— start of DATASET CONTENT —

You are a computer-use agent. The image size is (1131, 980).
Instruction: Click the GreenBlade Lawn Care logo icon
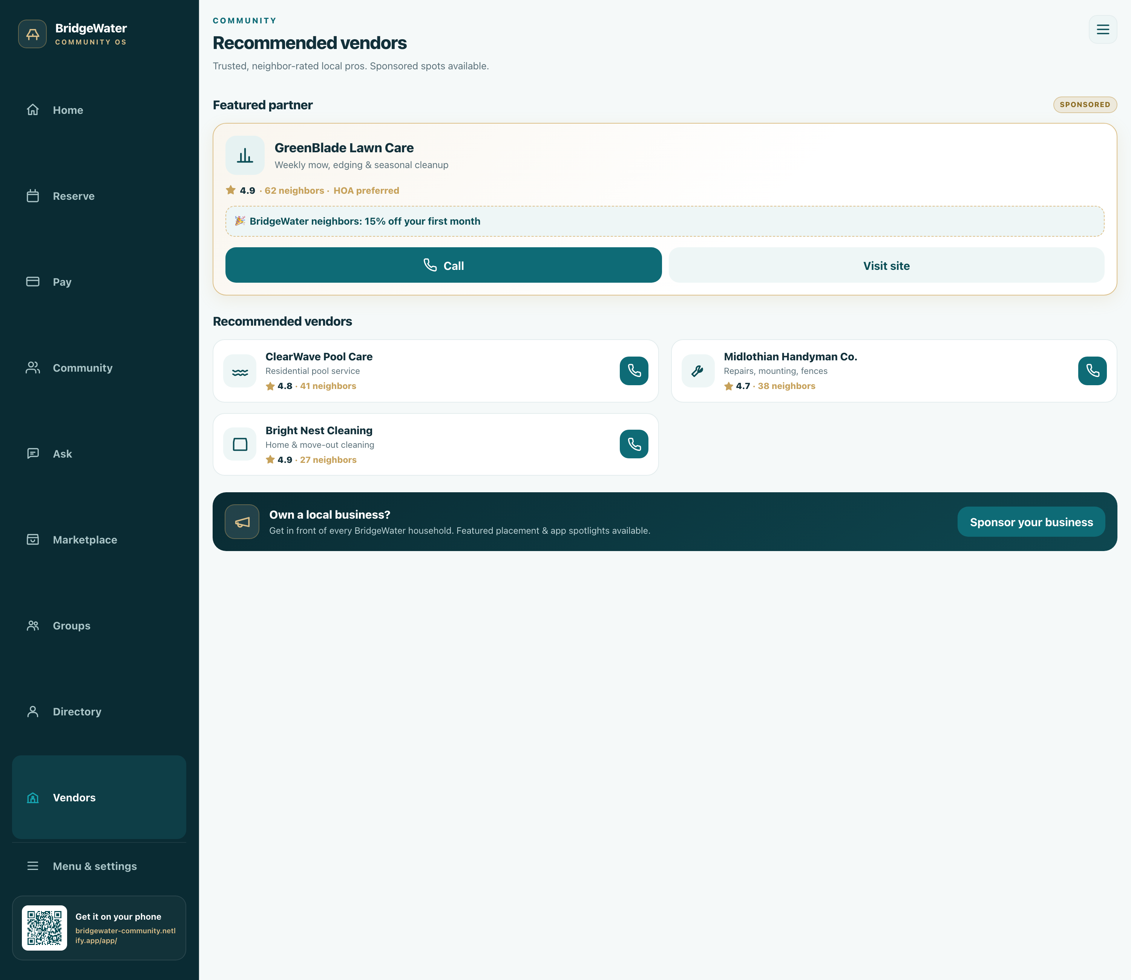pos(245,155)
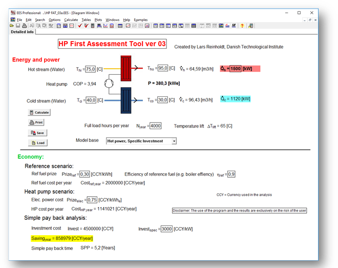Click the Open file toolbar icon

[x=12, y=26]
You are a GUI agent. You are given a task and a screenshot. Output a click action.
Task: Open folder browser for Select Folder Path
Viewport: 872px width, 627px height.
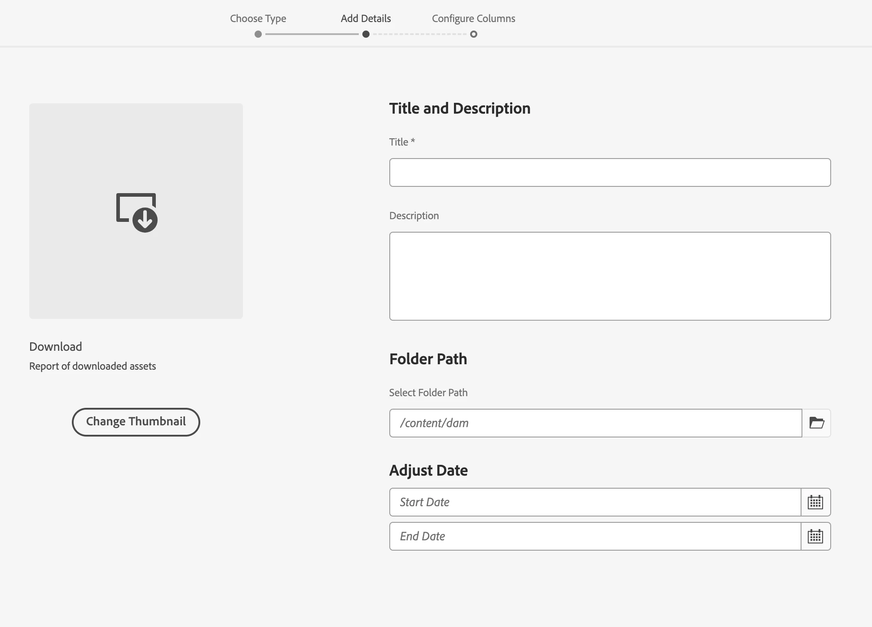tap(816, 423)
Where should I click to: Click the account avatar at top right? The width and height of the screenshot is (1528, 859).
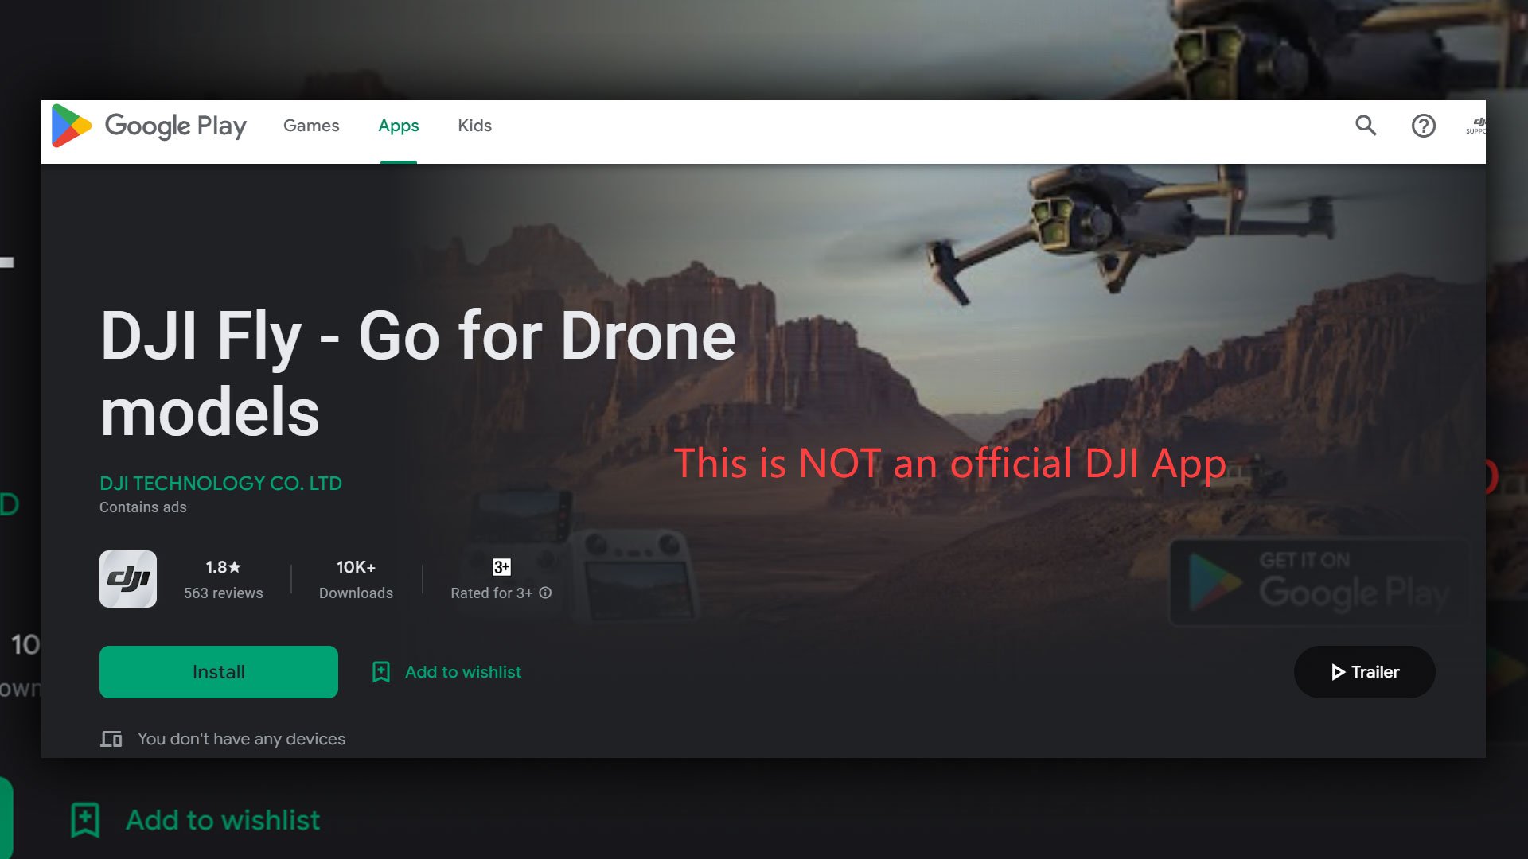point(1475,126)
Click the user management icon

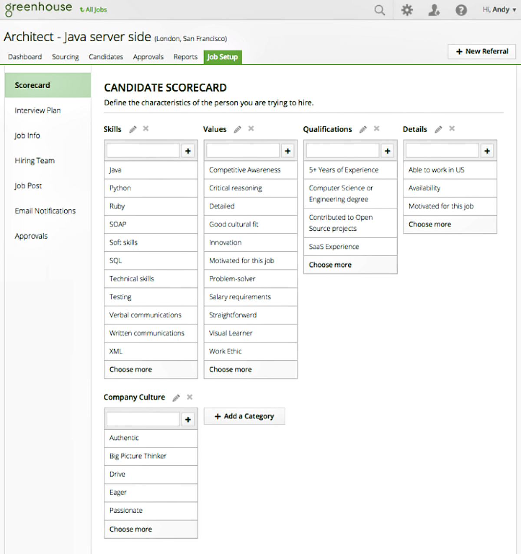point(434,10)
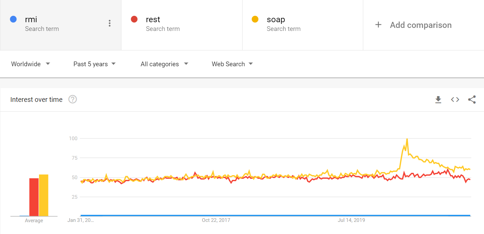Click the rmi search term text
484x234 pixels.
pos(31,20)
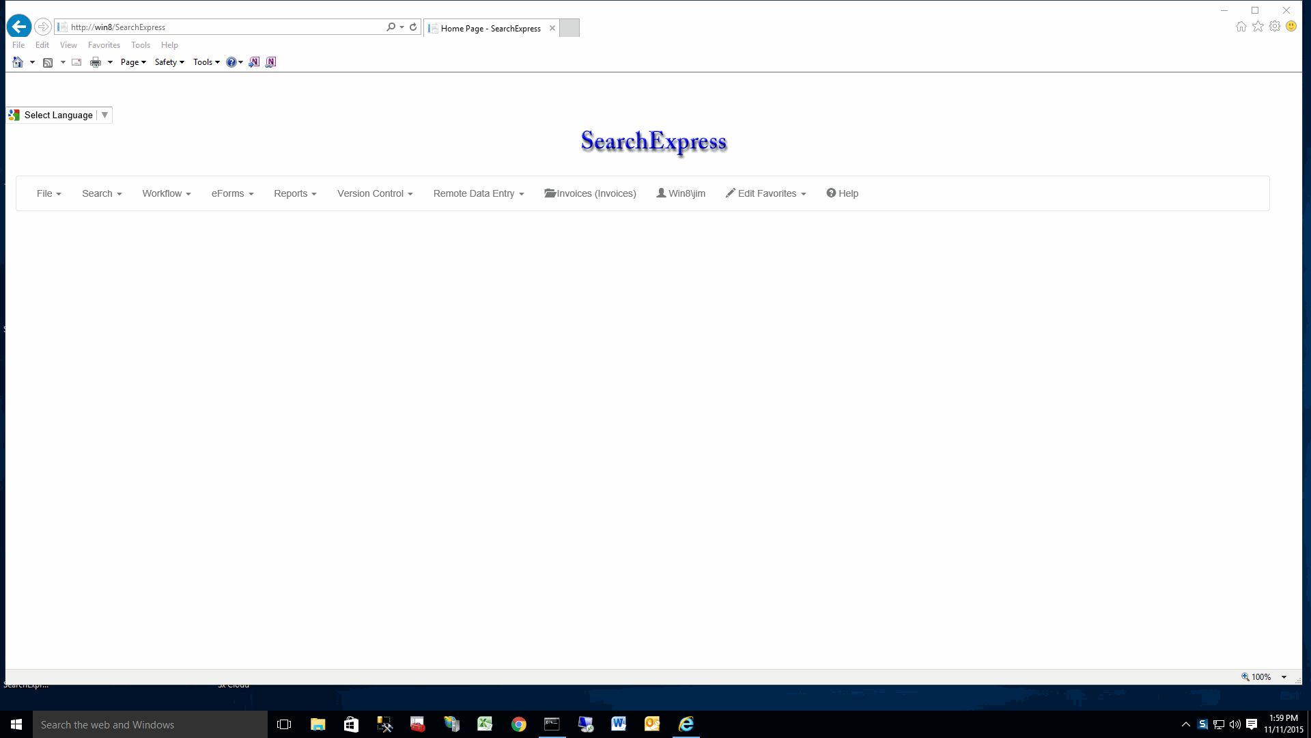The height and width of the screenshot is (738, 1311).
Task: Click the printer icon in command bar
Action: pyautogui.click(x=96, y=62)
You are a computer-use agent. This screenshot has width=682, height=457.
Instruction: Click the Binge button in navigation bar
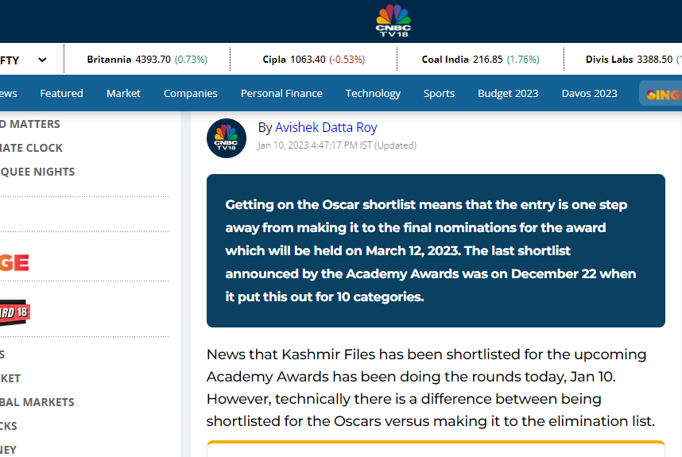[x=663, y=94]
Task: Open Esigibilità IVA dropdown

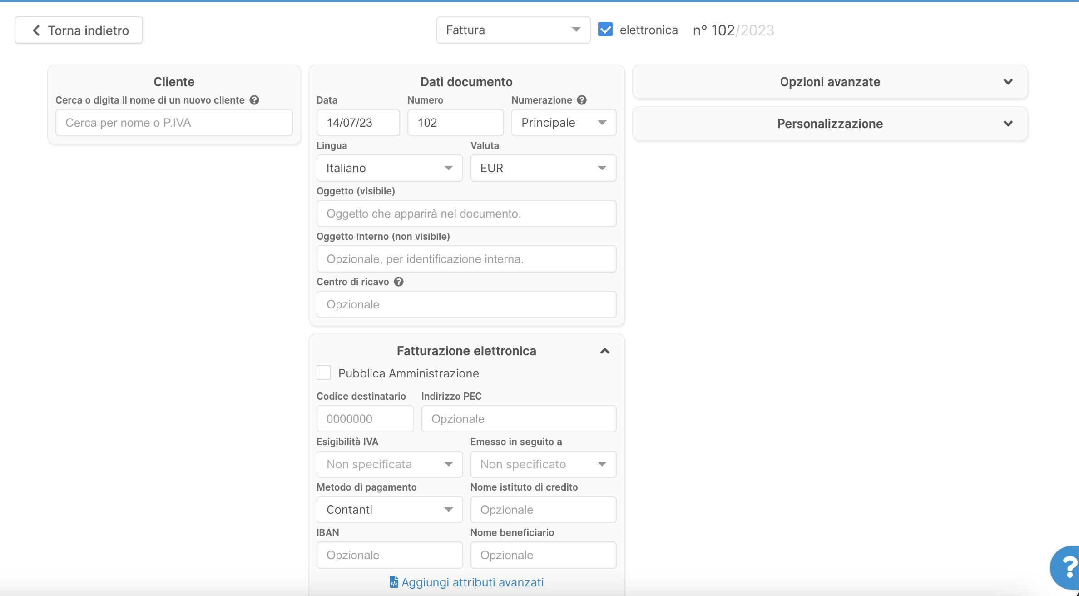Action: (x=389, y=464)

— end of DATASET CONTENT —

▶ _EXERCISE REQUIREMENTS_: Format every non-blank line of the listing above as a Markdown table with the columns "Row" and "Text", numbering the rows in order and omitting the pictures.

▶ _RESPONSE FOR THIS EXERCISE_:
| Row | Text |
|---|---|
| 1 | You are a computer-use agent. The image size is (1131, 980). |
| 2 | Instruction: Click the GreenBlade Lawn Care logo icon |
| 3 | pos(245,155) |
| 4 | Click the Open file toolbar icon |
| 5 | [x=12, y=26] |
| 6 | You are a GUI agent. You are given a task and a screenshot. Output a click action. |
| 7 | Task: Open folder browser for Select Folder Path |
| 8 | Viewport: 872px width, 627px height. |
| 9 | tap(816, 423) |
| 10 | Where should I click to: Click the account avatar at top right? The width and height of the screenshot is (1528, 859). |
| 11 | point(1475,126) |
| 12 | Click the user management icon |
| 13 | point(434,10) |
| 14 | Click the rmi search term text |
| 15 | 484x234 pixels. |
| 16 | pos(31,20) |
| 17 | The height and width of the screenshot is (738, 1311). |
| 18 | Task: Click the printer icon in command bar |
| 19 | Action: pyautogui.click(x=96, y=62) |
| 20 | You are a computer-use agent. This screenshot has width=682, height=457. |
| 21 | Instruction: Click the Binge button in navigation bar |
| 22 | [x=663, y=94] |
| 23 | Task: Open Esigibilità IVA dropdown |
| 24 | Action: (x=389, y=464) |